Users sometimes imagine that just by running an application under Saxon-SA instead of Saxon-B, they will automatically get a performance boost. Sadly, this isn't the case. Sometimes Saxon-SA's more powerful optimizer will give a dramatic benefit, sometimes it will give none at all. In fact, sometimes if you move a workload to Saxon-SA without change, you see a performance regression. This is caused by the fact that Saxon-B can assume all nodes are untyped, whereas Saxon-SA can't make this assumption.
To see why it makes a difference, consider the code item[@code='A1234']
. If the compiler knows that the element and attribute will both be untyped (that
is, not schema-validated), then it knows that it can simply generate code to compare
the string-value of the attribute with the literal 'A1234'. Equally, if there is a
schema that declares the attribute to be a string, the same simple code can be generated.
But if you run Saxon-SA without declaring any schema type information, the compiler
doesn't know what it will find in the @code
attribute: it might, for example, be typed as a list of strings (in which case it
needs to compare each of those strings individually), or as a list of integers or
dates, in which case it needs to be prepared to raise a type error at run-time.
In an ideal world, the answer to this would be: use a schema, and declare the types of all your variables and function parameters and results, so that the compiler has as much information as possible. If you do this, Saxon-SA will almost invariably outperform Saxon-B on common tasks like evaluating predicates. The problem is, the world isn't ideal, and people want instant gratification. They want to just switch to the commercial version of the software and see a performance improvement with no effort on their part. Which is not really that unreasonable an expectation.
In Saxon 9.1, the Configuration object has a setting setAllNodesUntyped(true)
, which if called at run-time, causes the compiler to generate code in the same way
as Saxon-B, that is, on the assumption that at run-time, there will be no schema validation,
and all nodes will be untyped. When you run Saxon-SA from the command line this is
called automatically if you don't select the -sa option. But that's not a very happy
solution, because if you don't select the -sa option then you don't get SA's souped-up
optimizer either. If you're calling from Java however, you can create a SchemaAwareConfiguration
to get the benefits of the SA optimizer, and then call setAllNodesUntyped(true)
to say that it should generate code to handle untyped input documents.

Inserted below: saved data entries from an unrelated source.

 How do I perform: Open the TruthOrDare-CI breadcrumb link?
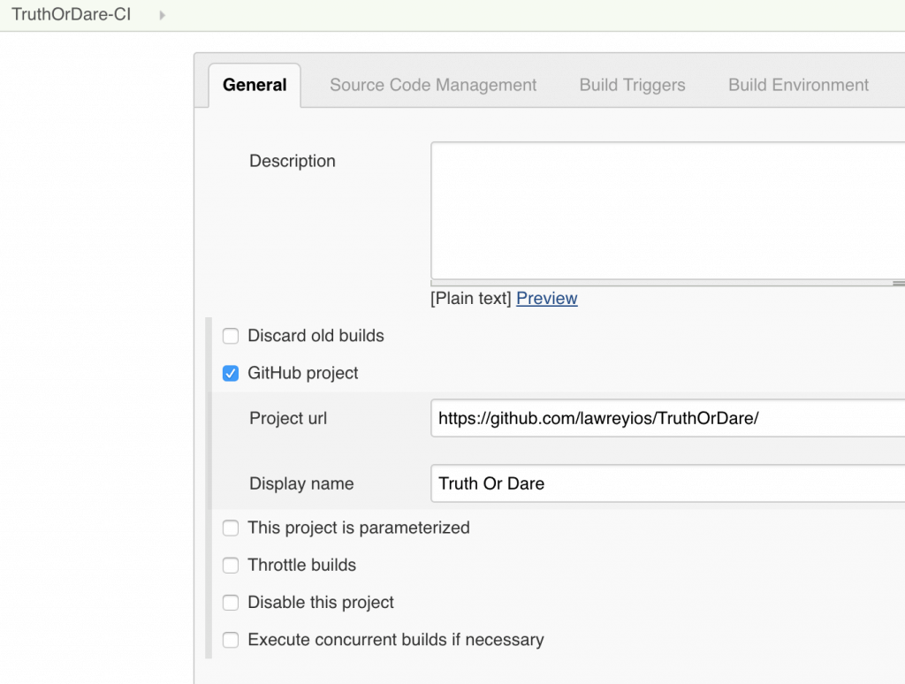coord(72,15)
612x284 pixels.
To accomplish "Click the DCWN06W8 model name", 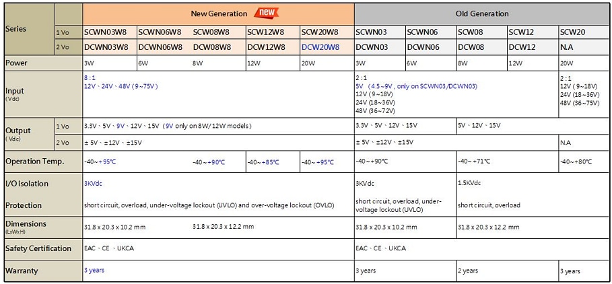I will coord(160,47).
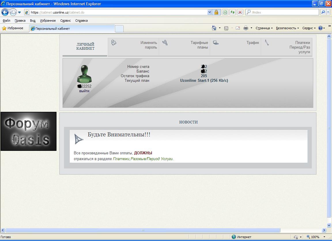Open the Изменить пароль section
Viewport: 332px width, 241px height.
coord(148,45)
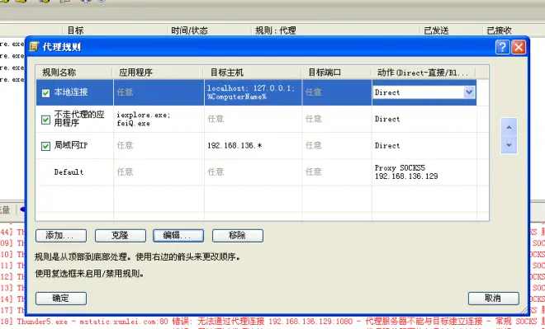Click the 应用程序 column header
Viewport: 545px width, 329px height.
pyautogui.click(x=159, y=73)
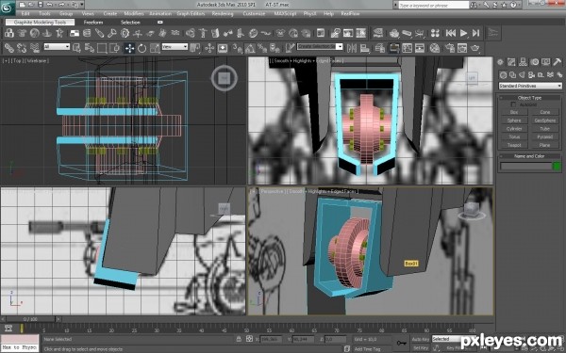The width and height of the screenshot is (566, 353).
Task: Enable the AutoGrid checkbox
Action: 513,104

In 9.2 I'm trying to change this so the default options are the ones that give the
best performance. There's a factory method Configuration.newConfiguration()
which gives you the best Configuration
available (if you install Saxon-EE, the new name for Saxon-SA, it will give you an
EnterpriseConfiguration
, which is SchemaAwareConfiguration
under a new name). The option to say that all nodes are untyped is no longer at the
Configuration level, but at the level of an individual XSLT or XQuery compilation,
and it is now the default. If your query or stylesheet imports a schema, the setting
automatically changes; the only time you really need to be aware of the switch is
for the unusual case where you don't import a schema, but still want to handle schema-validated
input.
On the whole this is working well, but there are still a few glitches to be ironed
out. One of them is that the minimum conformance level for XQuery permits the use
of "construction mode preserve", which causes element nodes to be annotated as xs:anyType
rather than xs:untyped
. Saxon is currently disallowing this option if the "all nodes untyped" switch is
set, but it doesn't seem right to reject a conformant query under default configuration
settings. Since in the absence of validation there is almost no operational difference
between xs:anyType
and xs:untyped
, I probably need to find a way of allowing xs:anyType
nodes to appear even when the all-nodes-untyped option is set.